L'ordolibéralisme, un compromis allemand
Henrik Uterwedde, directeur adjoint de l'institut franco-allemand de Ludwigsbourg
Alternatives Internationales n° 054 - mars 2012
Entre le " laisser-faire, laisser-passer " et l'économie planifiée et rationnée, il existe une troisième voie, pensée pendant la crise des années 1930 : l'ordolibéralisme. Sous l'influence de l'Allemagne, l'Union européenne s'est construite autour de cette doctrine.

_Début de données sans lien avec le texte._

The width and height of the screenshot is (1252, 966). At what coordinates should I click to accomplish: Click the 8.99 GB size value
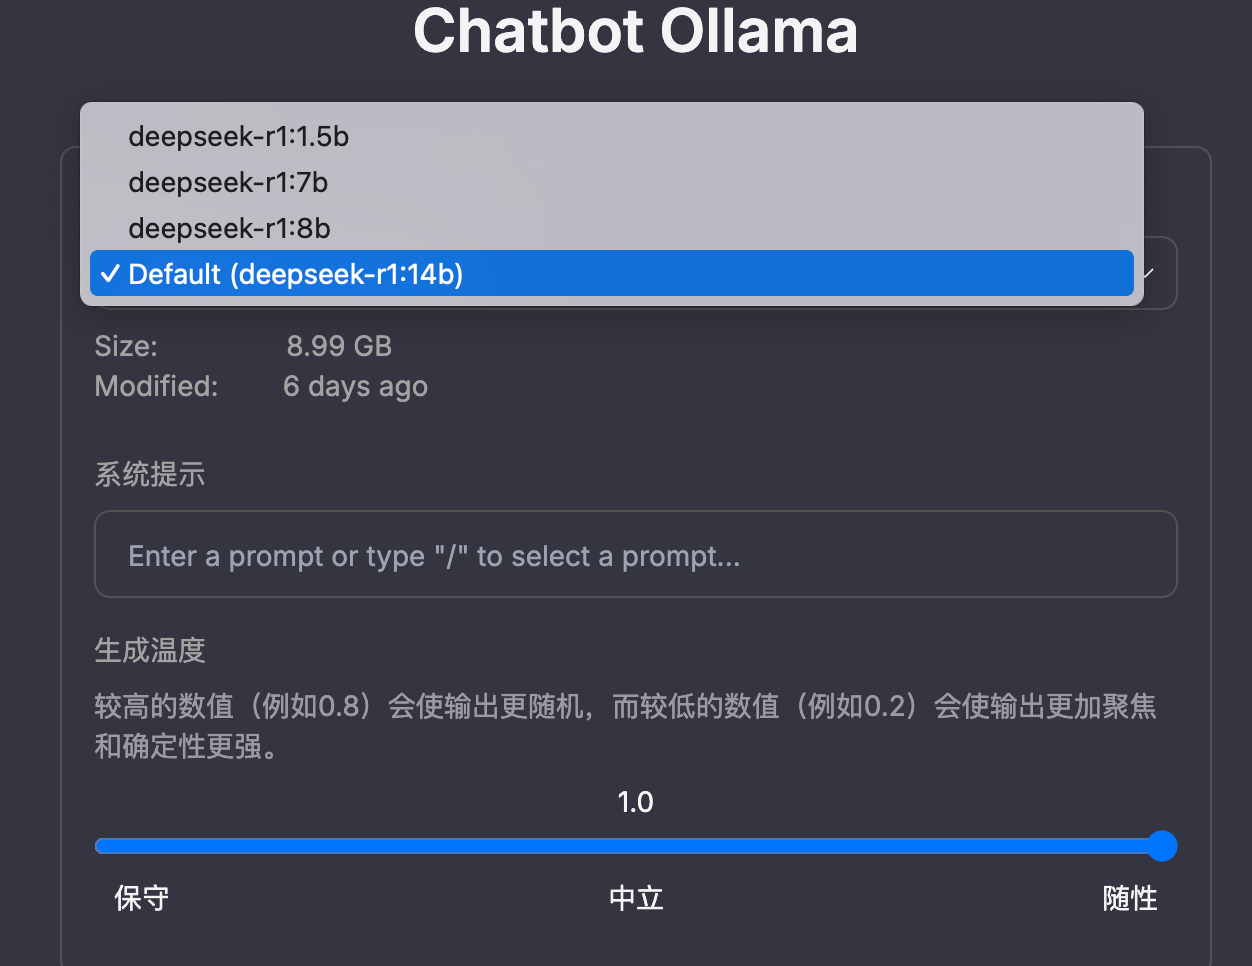coord(339,346)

Mais a-t-elle encore un sens, aujourd'hui ?
Comment expliquer l'inflexibilité d'Angela Merkel dans la crise monétaire actuelle ?
Le nom d'un responsable, surgi de l'histoire, apparaît régulièrement sous la plume des commentateurs : l'ordolibéralisme.
Pourtant, entre cette doctrine, née il y a 80 ans outre-Rhin, et la politique allemande d'aujourd'hui, il y a un long chemin.
La doctrine ordolibérale naît, dans les années 1930, d'un double refus : celui du collectivisme soviétique et de la planification étatiste du régime national-socialiste d'une part, celui du capitalisme du " laisser-faire " d'autre part.